Pocas veces sucede algo en una de las visitas que no haya ocurrido en una visita anterior, pero la semana pasada se dio el caso. Yo permanecía tumbado boca abajo en la camilla y el me retorcía una pierna para estirar los musculos. De pronto, soltó mi extremidad y dijo “Voy a apagar la luz”. Su comentario me dejó intranquilo, como es natural. “¿No se supone que necesita luz para llevar a cabo su trabajo?”. Estar tumbado en calzoncillos boca abajo no es la mejor situación para que el único tío que está contigo diga “Voy a apagar la luz”.
Afortunadamente, me lo aclaró: “Es el día de los cinco minutos de apagón contra el cambio climático y ya es la hora.” Me tapó con una toalla para que no me enfriara y se marchó, dejandome solo y a oscuras.
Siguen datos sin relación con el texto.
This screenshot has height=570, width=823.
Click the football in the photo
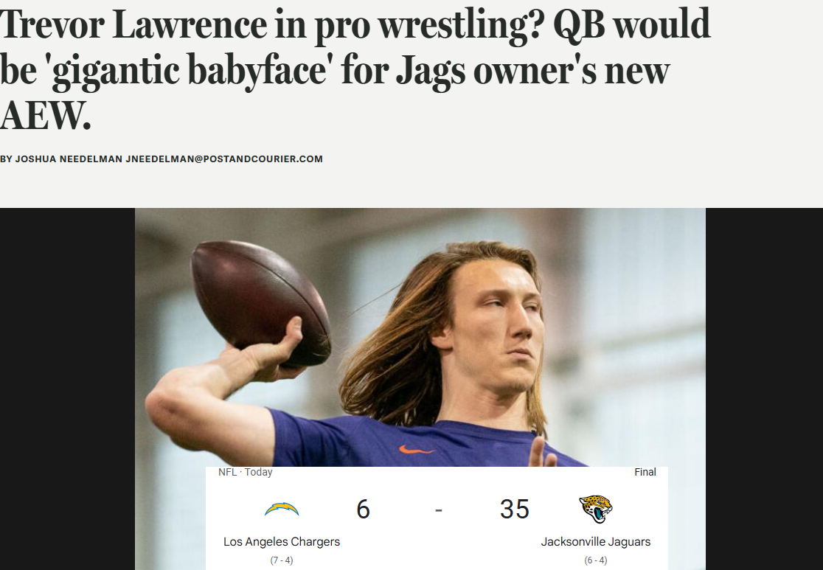coord(260,304)
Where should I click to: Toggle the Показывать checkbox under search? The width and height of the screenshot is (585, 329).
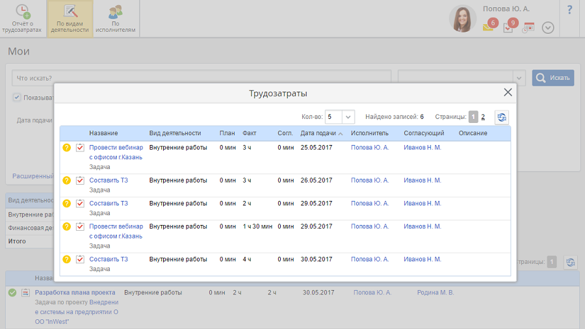tap(17, 98)

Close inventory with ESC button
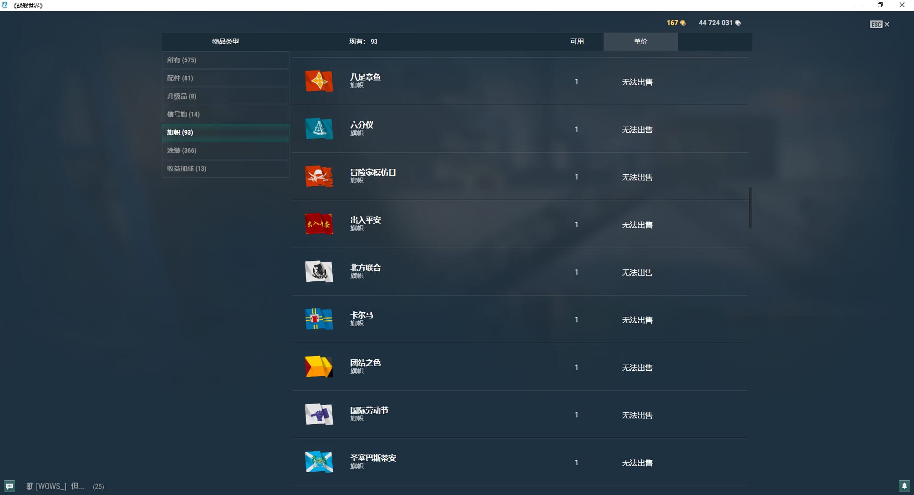coord(879,24)
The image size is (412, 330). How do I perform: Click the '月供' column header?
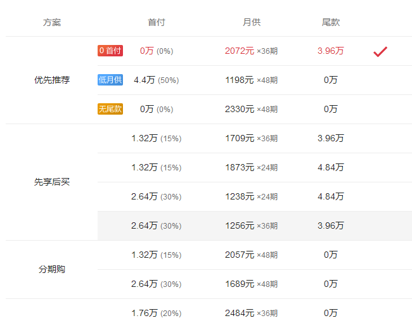(251, 22)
Le escuché caminar por el pasillo, apagando interruptores, y entró en la peluquería anexa regentada por su mujer. “Es la hora”, dijo. “Ah, Bueno”, respondió ella. “¿Qué pasa?”, preguntó otra voz que no identifiqué. “Es contra el cambio climático”, explicó él, “para que hagan algo”. Desde luego, pensé yo, hoy en día hacen las paredes que parecen de papel de fumar.
Mientras ellos comentaban a qué vecinos se les veía apagar la luz y a quienes no, yo meditaba bajo mi toalla acerca de la utilidad de la medida. Cinco minutos de apagón para que “hagan algo”. ¿Quiénes? “Ellos.” ¿Y quienes son “ellos”? ¿Los gobiernos? ¡Pero si son los primeros que se han apuntado a lo del apagón de cinco minutos! Además, en realidad sólo le dan a la gente lo que piden: energía barata, libertad para despilfarrarla y puestos de trabajo a cualquier precio. ¿Les votarían si multiplicaran por cuatro el recibo de la luz? ¿O si decretaran un tope de kilowatios a consumir por persona?.
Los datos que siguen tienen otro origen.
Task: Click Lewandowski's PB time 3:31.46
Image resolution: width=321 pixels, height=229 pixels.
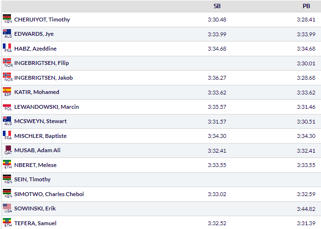Action: point(306,107)
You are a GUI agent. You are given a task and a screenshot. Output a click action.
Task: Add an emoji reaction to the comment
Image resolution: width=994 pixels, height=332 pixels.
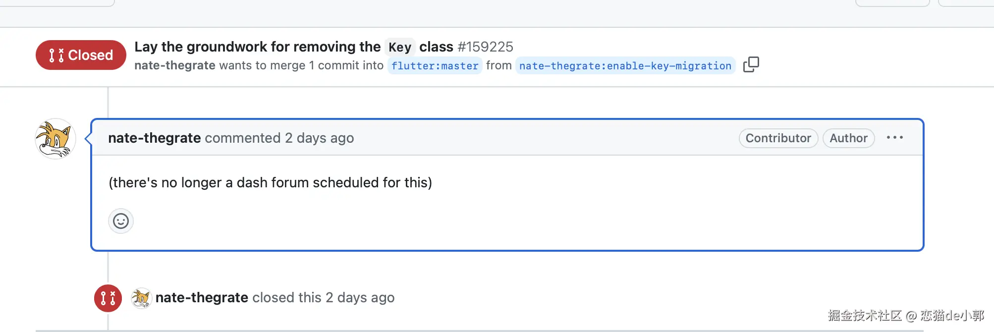pyautogui.click(x=121, y=221)
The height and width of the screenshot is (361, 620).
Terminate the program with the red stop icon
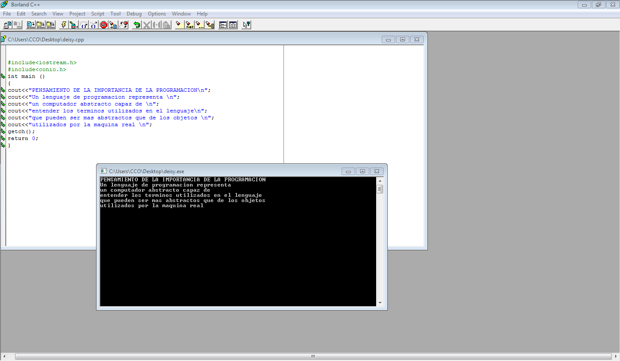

Y es que la solución no está en “ellos”, sino en nosotros, el pueblo. Cada ciudadano debería estar dispuesto a sacrificar su propia comodidad por bien del planeta. Pero no lo estamos.
Consumidos los cinco minutos, le escuché hacer el camino de vuelta, encendiendo de nuevo las luces a su paso. Tanto la clinica como la peluquería volvieron a lucir por los cuatro cosados, la radio a sonar, la calefacción a calentar. Supongo que una hora mas tarde se irían a su casa en su coche y que en verano pondrán el aire acondicionado a tope. Pero eso sí, si se calienta el planeta no será por culpa suya, que han cumplido con su parte de mantener cinco minutos el apagón, será porque “ellos” no han hecho “algo”.
Entró el hippy-empresario en la habitación y encendió la luz de la sala. “Ya han pasado los cinco minutos, podemos continuar”. Me quitó la toalla de la espalda, me agarró la muñeca y empezó a retorcerla. “Esta bien”, pensé, “Prometo mantener los cinco minutos de apagón la próxima ves, pero para, por favor.”